Diane Kruger joue Frankie, une mannequin détruite par la drogue qui devient SDF et tente de se reconstruire. Pour son premier long métrage, la réalisatrice Fabienne Berthaud (qui a initié Cécile de France au chamanisme dans Un monde plus grand l'an dernier) ne choisit pas la facilité et montre les dessous peu reluisants d’une partie du monde de la mode qui élève, détruit et abandonne les êtres qui s'y risquent.

Lagerfeld Confidentiel (Rodolphe Marconi, 2007)

Tourné pendant trois ans de 2003 à 2006 avec une petite caméra numérique « à partir de cent cinquante heures de rushes », ce documentaire intime tourné par un proche de Karl Lagerfeld (disparu fin 2019) tente de percer les mystères du créateur, qui finit par se mettre en scène lui-même et à garder le contrôle de son image. Quinze ans plus tard, le mystère reste entier, mais le personnage conserve sa fascination.

Coco avant Chanel (Anne Fontaine, 2008) et Coco Chanel & Igor Stravinsky (Jan Kounen, 2009)

Paris à la Belle Epoque  : la jeune Gabrielle (Audrey Tautou) s'arrache à sa condition populaire en devenant la femme d'un riche baron (Benoît Poelvoorde) et l'amante d'un joueur de polo anglais (Alessandro Nivola). Mais surtout, elle va suivre son rêve  : devenir une grande couturière et libérer la mode féminine sous le nom de Coco Chanel. C'est le sujet de Coco avant Chanel, récit classique et soigné, par Anne Fontaine, des années de formation de l'artiste. Quelques mois plus tard sort Coco Chanel & Igor Stravinsky qui explore la romance passionnée entre la couturière (Anna Mouglalis) et le compositeur (Mads Mikkelsen), bien décidés chacun à leur façon à révolutionner les arts auxquels ils se sont consacrés. Le film, réalisé de façon très « immersive » par Jan Kounen, n'est pas du tout un biopic classique mais le récit d'un moment dans la vie des deux artistes autour de la représentation du Sacre du printemps en 1913 qui a fait scandale.
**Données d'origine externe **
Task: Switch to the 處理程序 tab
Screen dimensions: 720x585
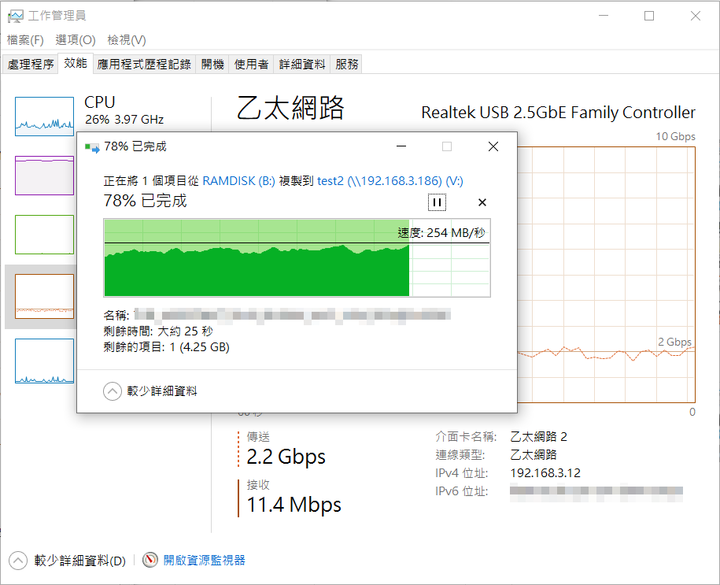Action: [x=31, y=64]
Yves Saint Laurent (Jalil Lespert, 2014) et Saint Laurent (Bertrand Bonello, 2014)

Produits en parallèle et sortis à neuf mois d'intervalle, les deux films ont le même sujet - raconter la vie d'Yves Saint Laurent avec un casting et des moyens luxueux- mais pas du tout la même approche. D'un côté, le biopic classique du couturier, « autorisé » par Pierre Bergé, de sa jeunesse à sa maturité, avec Pierre Niney dans le rôle-titre  ; de l'autre, une vision radicale, « arty », de la période sombre d'YSL dans les années 70, et une réflexion sur la création mettant la mode au même niveau que la peinture ou la musique.
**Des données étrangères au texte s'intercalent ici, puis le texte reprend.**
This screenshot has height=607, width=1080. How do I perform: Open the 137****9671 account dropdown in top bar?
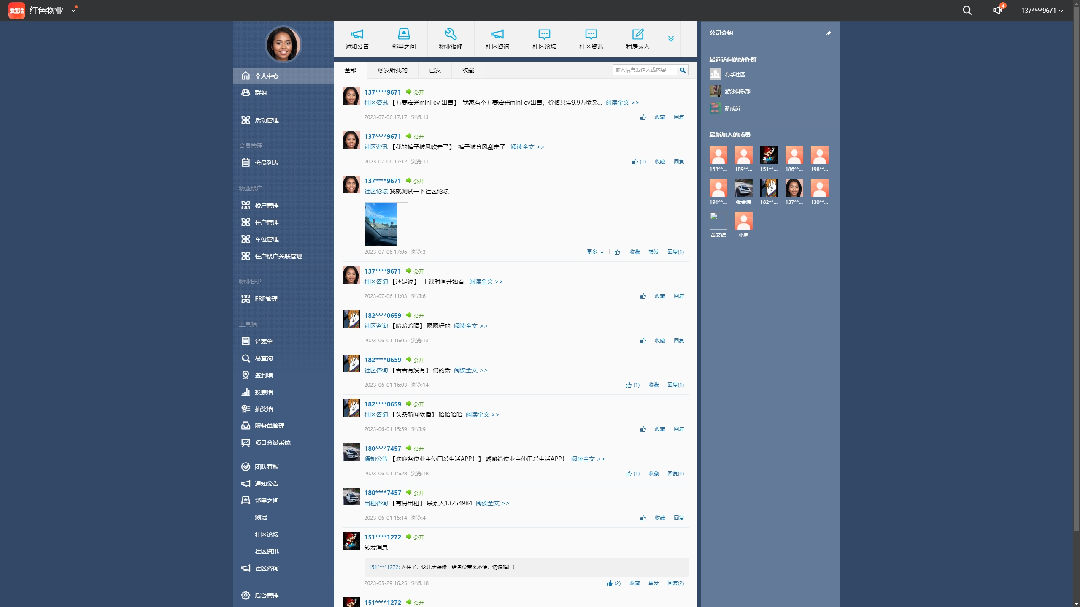click(1042, 10)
Personal Shopper (Olivier Assayas, 2016)

Le milieu de la mode ne se résume pas à des créateurs et des mannequins  : Olivier Assayas nous fait découvrir le métier de « personal shopper », une personne qui achète des vêtements (généralement très chers) pour une autre (généralement très riche). Sauf que Maureen (Kristen Stewart), la «  personal shopper  » du titre, est une médium hantée par le fantôme de son frère jumeau et reçoit de mystérieux SMS... Un film fantastique original, qui plonge dans un Paris glacial fait d'enseignes de luxe vides et qui parle d'identité contemporaine à l'ère des réseaux sociaux et du paraître. Prix de la mise en scène au Festival de Cannes 2016.
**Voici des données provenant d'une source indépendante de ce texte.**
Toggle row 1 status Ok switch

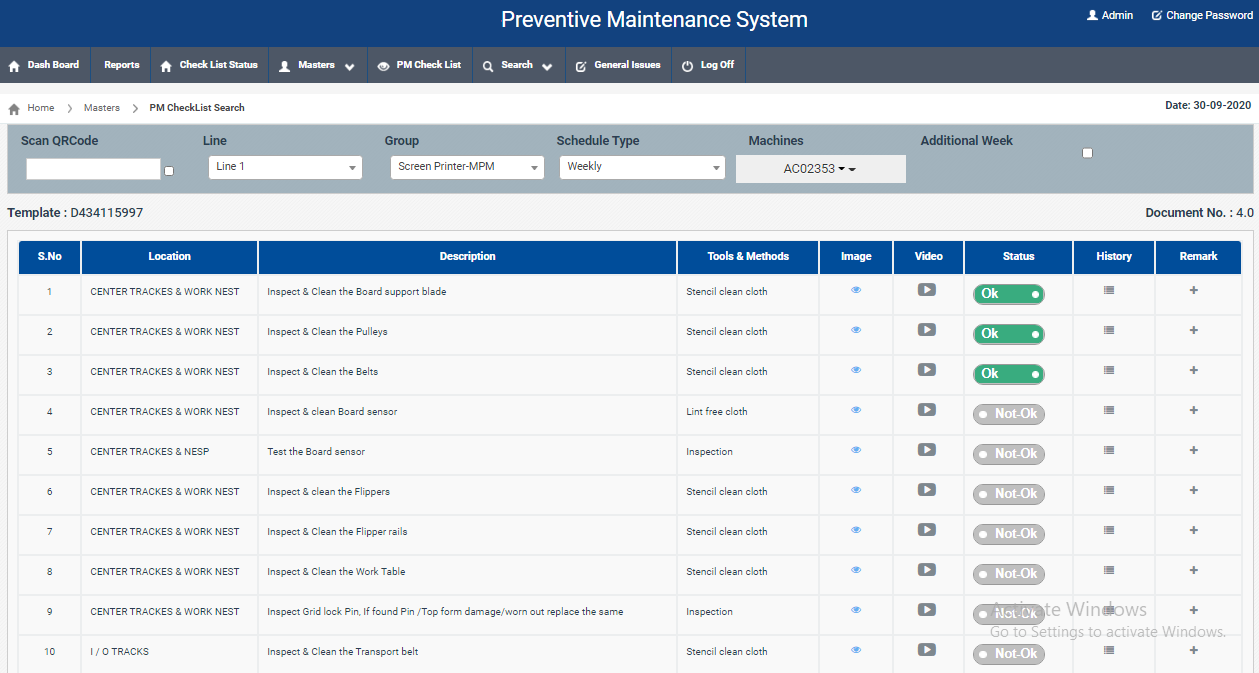[x=1009, y=294]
Papicha (Mounia Meddour, 2019)

A Alger dans les années 90, l'intégrisme monte et Nedjma (Lyna Khoudri), étudiante en stylisme qui vend ses créations en boîte de nuit à des jeunes femmes (les « papichas »), va se heurter à la violence des nouveaux hommes prêts à prendre le pouvoir. La mode féminine n'est pas que l'objectif de l'héroïne  : c'est le moyen de Papicha de dénoncer les diktats politiques qui pèsent sur le corps et le travail de la femme. Les César lui ont décerné deux trophées, celui du Meilleur premier film et du Meilleur espoir féminin.